■ Page extract
10. A coaxial choke connector for use with a first transmission line having a characteristic impedance which, if the first transmission line were a coaxial transmission line, would be defined at least in part by an exterior first diameter of an inner conductor and an interior second diameter of an outer conductor, said coaxial choke connector comprising:
a male portion including an electrically conductive center choke conductor defining a proximal end and a distal end, and an electrically conductive outer choke conductor also defining a proximal end and a distal end, said proximal end of said center choke conductor being coupled to a first conductor of said first transmission line, and said proximal end of said outer choke conductor being coupled to a second conductor of said first transmission line, said center choke conductor of said male portion of said coaxial choke connector having a first length, an ovoid cross-section centered on a longitudinal axis, and a third transverse dimension less than said first diameter, and said outer choke conductor having an inner fourth dimension which defines an ovoid cross-section centered on said axis, said fourth inner dimension being larger than said second diameter;
a female portion including an electrically conductive center choke conductor and an electrically conductive outer choke conductor, said inner choke conductor of said female portion of said coaxial choke connector defining a closed-end axial aperture with respect to said longitudinal axis, said axial aperture having a transverse sixth dimension larger than a transverse fifth dimension and a second length, said center choke conductor of said female portion having a transverse outer dimension equal to said first diameter, said outer choke conductor of said female portion having a transverse inner dimension equal to said second diameter;
a first layer of solid dielectric material lying on one of (a) the outer surface of said center choke conductor of said male portion so that said center choke conductor with said layer of solid dielectric thereon has said transverse fifth dimension smaller than said first diameter and (b) the inner surface of said closed-end axial aperture of said center choke conductor of said female portion; and
a second layer of solid dielectric material lying on one of (a) an outer surface of said outer choke conductor of said female portion, so that the overall outer dimension of said outer choke conductor of said female portion together with said solid dielectric material has a seventh dimension, smaller than said fourth dimension and (b) an inner surface of said outer choke conductor of said male portion.

■ Work instructions
1 > What shape of cross-section does the coaxial choke connector claim give the center choke conductor of the male portion?
2 > Pick up the coaxial choke connector claim after its final sentence and keep writing it.
The entries have nothing to do with the coaxial choke connector claim.

■ Dataset extract
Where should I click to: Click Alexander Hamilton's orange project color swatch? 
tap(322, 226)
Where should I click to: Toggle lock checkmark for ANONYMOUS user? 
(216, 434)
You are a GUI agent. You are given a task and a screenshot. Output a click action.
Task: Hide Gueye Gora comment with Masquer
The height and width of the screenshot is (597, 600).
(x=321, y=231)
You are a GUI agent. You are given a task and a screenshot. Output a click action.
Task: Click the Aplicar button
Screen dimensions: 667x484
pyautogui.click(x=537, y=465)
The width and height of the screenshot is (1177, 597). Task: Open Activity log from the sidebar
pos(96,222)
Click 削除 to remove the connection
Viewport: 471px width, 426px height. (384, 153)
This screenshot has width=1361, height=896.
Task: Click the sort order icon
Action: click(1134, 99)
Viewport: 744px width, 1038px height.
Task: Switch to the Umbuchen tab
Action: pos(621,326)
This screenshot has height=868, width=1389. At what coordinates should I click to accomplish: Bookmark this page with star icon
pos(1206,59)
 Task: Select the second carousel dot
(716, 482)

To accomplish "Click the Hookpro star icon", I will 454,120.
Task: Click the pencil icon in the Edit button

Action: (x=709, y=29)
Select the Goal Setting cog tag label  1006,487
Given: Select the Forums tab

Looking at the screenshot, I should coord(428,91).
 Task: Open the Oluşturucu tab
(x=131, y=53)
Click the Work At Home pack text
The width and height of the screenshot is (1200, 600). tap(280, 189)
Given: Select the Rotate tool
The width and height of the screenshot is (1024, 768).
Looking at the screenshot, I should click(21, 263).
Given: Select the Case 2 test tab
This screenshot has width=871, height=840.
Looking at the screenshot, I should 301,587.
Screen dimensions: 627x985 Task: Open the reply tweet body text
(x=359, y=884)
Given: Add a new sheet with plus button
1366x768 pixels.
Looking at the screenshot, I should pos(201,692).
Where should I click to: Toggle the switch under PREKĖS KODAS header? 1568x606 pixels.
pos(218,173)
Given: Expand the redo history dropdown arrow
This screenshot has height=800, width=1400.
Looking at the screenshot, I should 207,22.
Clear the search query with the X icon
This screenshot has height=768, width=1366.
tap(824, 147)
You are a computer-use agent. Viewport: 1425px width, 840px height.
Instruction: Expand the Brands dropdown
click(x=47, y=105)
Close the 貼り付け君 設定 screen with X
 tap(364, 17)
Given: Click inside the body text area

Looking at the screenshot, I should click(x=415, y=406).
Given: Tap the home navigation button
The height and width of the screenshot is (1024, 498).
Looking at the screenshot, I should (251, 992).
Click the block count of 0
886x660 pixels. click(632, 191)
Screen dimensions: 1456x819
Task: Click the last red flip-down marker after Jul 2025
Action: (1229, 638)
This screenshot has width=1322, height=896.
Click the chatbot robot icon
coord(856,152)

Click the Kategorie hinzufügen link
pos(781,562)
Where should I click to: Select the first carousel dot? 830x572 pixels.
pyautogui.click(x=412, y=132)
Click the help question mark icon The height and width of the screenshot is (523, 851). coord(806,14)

■ Responses for each task
1 > An ovoid cross-section centered on a longitudinal axis.

2 >
11. A coaxial choke connector for use with a first transmission line having a characteristic impedance which, if the first transmission line were a coaxial transmission line, would be defined at least in part by an exterior first diameter of an inner conductor and an interior second diameter of an outer conductor, said coaxial choke connector comprising:
a male portion including an electrically conductive center choke conductor defining a proximal end and a distal end, and an electrically conductive outer choke conductor also defining a proximal end and a distal end, said proximal end of said center choke conductor being coupled to a first conductor of said first transmission line, and said proximal end of said outer choke conductor being coupled to a second conductor of said first transmission line, said center choke conductor of said male portion of said coaxial choke connector having a first length, a rectangular cross-section centered on a longitudinal axis, and a third dimension less than said first diameter, and said outer choke conductor having an inner fourth dimension which defines a rectangular cross-section centered on said axis, said fourth inner dimension being larger than said second diameter;
a female portion including an electrically conductive center choke conductor and an electrically conductive outer choke conductor, said inner choke conductor of said female portion of said coaxial choke connector defining a closed-end axial aperture with respect to said longitudinal axis, said axial aperture having a sixth dimension larger than a fifth dimension and a second length, said center choke conductor of said female portion having an outer dimension equal to said first diameter, said outer choke conductor of said female portion having an inner dimension equal to said second diameter;
a first layer of solid dielectric material lying on one of (a) the outer surface of said center choke conductor of said male portion so that said center choke conductor with said layer of solid dielectric thereon has said fifth dimension smaller than said first diameter and (b) the inner surface of said closed-end axial aperture of said center choke conductor of said female portion; and
a second layer of solid dielectric material lying on one of (a) an outer surface of said outer choke conductor of said female portion, so that the overall outer dimension of said outer choke conductor of said female portion together with said solid dielectric material has a seventh dimension, smaller than said fourth dimension and (b) an inner surface of said outer choke conductor of said male portion.
Description
FIELD OF THE INVENTION

This invention relates to coaxial connectors, and more particularly to coaxial connectors exhibiting relatively low mating and de-mating force requirements and transmission stability under severe environmental conditions.

BACKGROUND OF THE INVENTION

Modern antenna design makes increasing use of broadside array antennas, in which a plurality of elemental antennas are arrayed to define a radiating aperture larger than that of a single elemental antenna, with the principal direction of radiation generally orthogonal to the plane of the array. Such array antennas have advantages by comparison with other types of antennas, as for example by virtue of being physically planar and broadside to the direction of radiation. When fitted with controllable phasing elements, the antenna beam or beams of such an array can be scanned without the need for motion of the array antenna as a whole. An array antenna is normally associated with a “beamformer,” which specifies or controls the division of the signals to be transmitted among the antenna elements of the array, andor which specifies or controls the combination of signals received by the elements of the array to form the received signal. Such a beamformer has a finite loss, which directly contributes toward the noise figure of a receiver in a reception mode, and which attenuates the signal to be transmitted in a transmission mode.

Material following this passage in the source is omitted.